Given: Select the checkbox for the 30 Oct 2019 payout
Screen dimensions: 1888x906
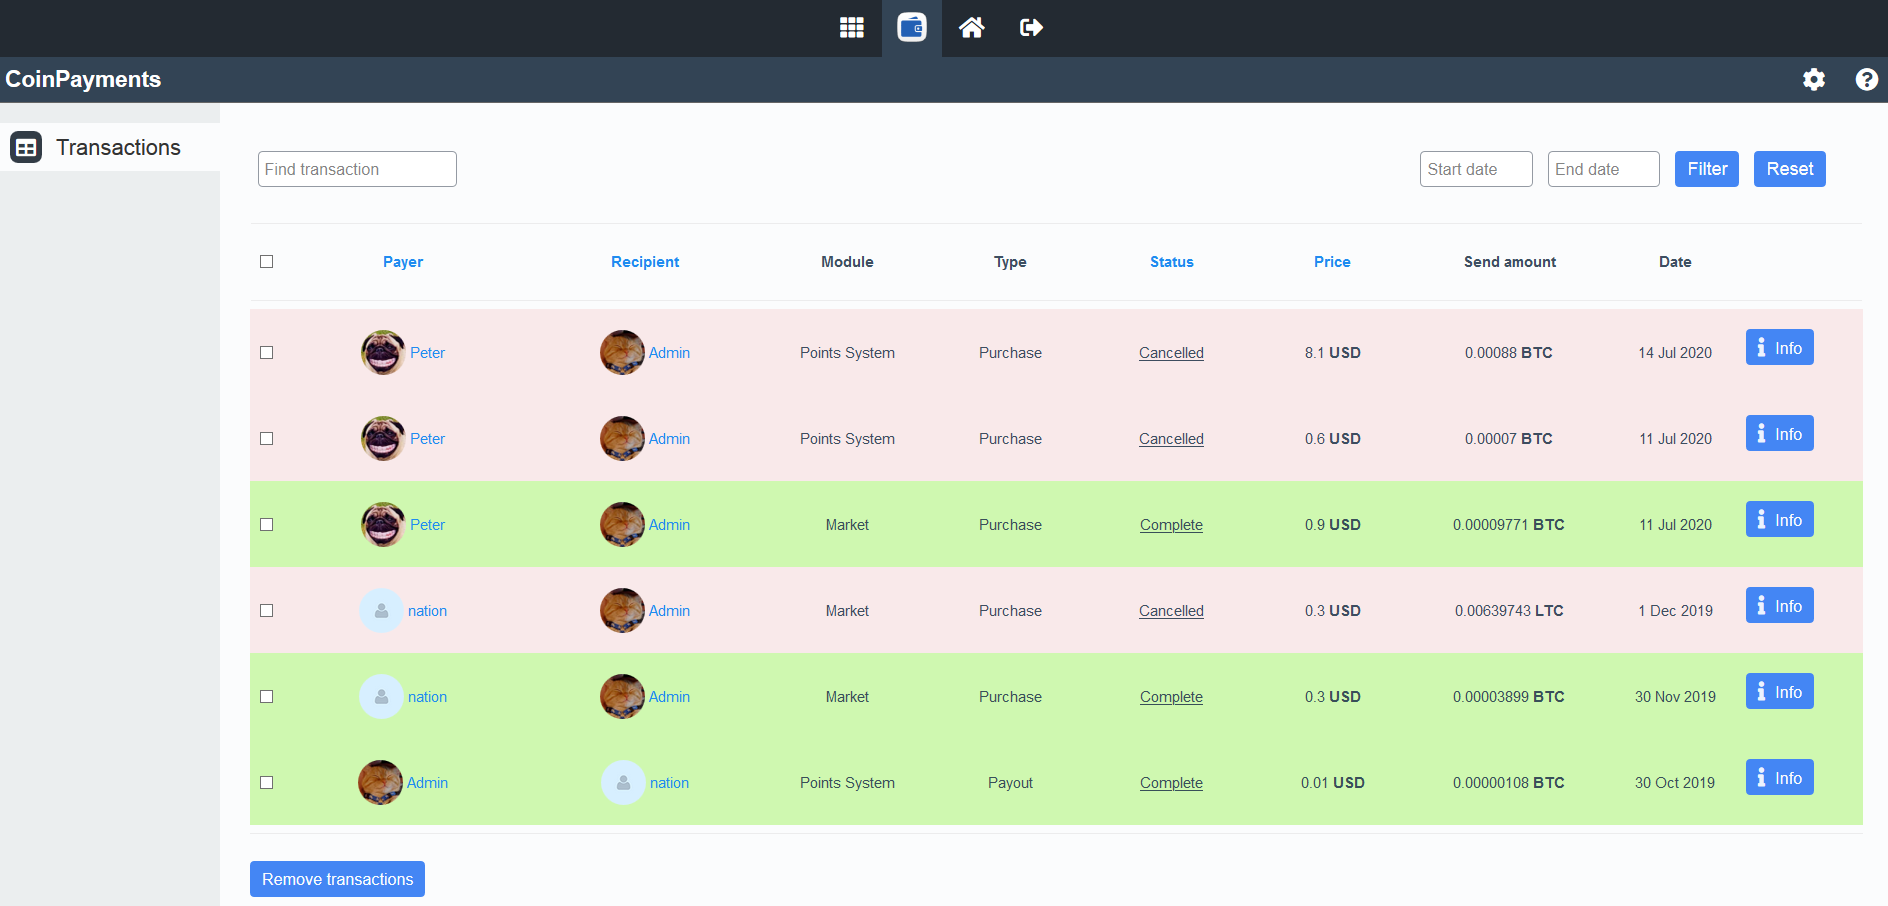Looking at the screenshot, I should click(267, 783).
==
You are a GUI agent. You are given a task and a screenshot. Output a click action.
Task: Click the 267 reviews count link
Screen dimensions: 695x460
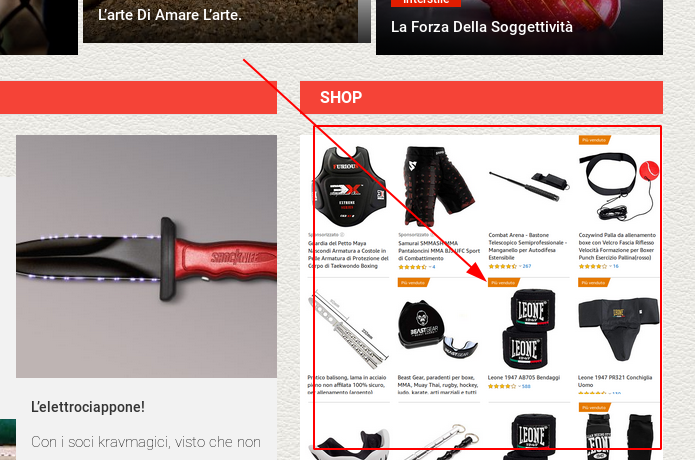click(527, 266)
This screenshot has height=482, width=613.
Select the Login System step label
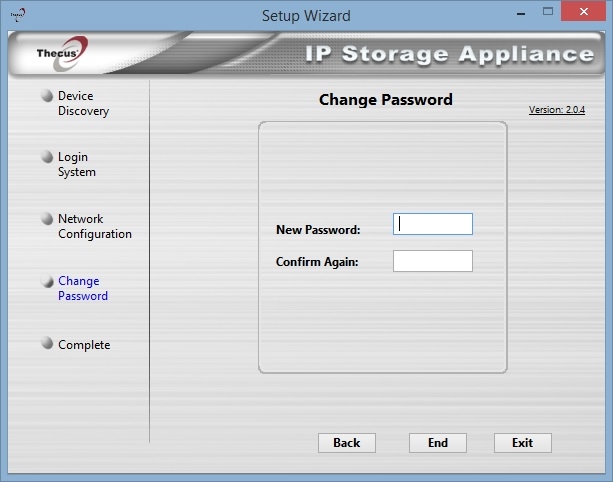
==
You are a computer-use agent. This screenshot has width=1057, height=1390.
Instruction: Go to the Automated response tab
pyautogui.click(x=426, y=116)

WHAT YOU HAVE TO DO:
Turn the record lines from the one with "Given: Select the" to the one with "Looking at the" into a JSON list of strings, one string per line, skipping blank lines. Leave the pictures out.

SOLUTION TO THE PROBLEM:
[
  "Given: Select the checkbox for the 30 Oct 2019 payout",
  "Screen dimensions: 1888x906",
  "Looking at the screenshot, I should click(267, 783)."
]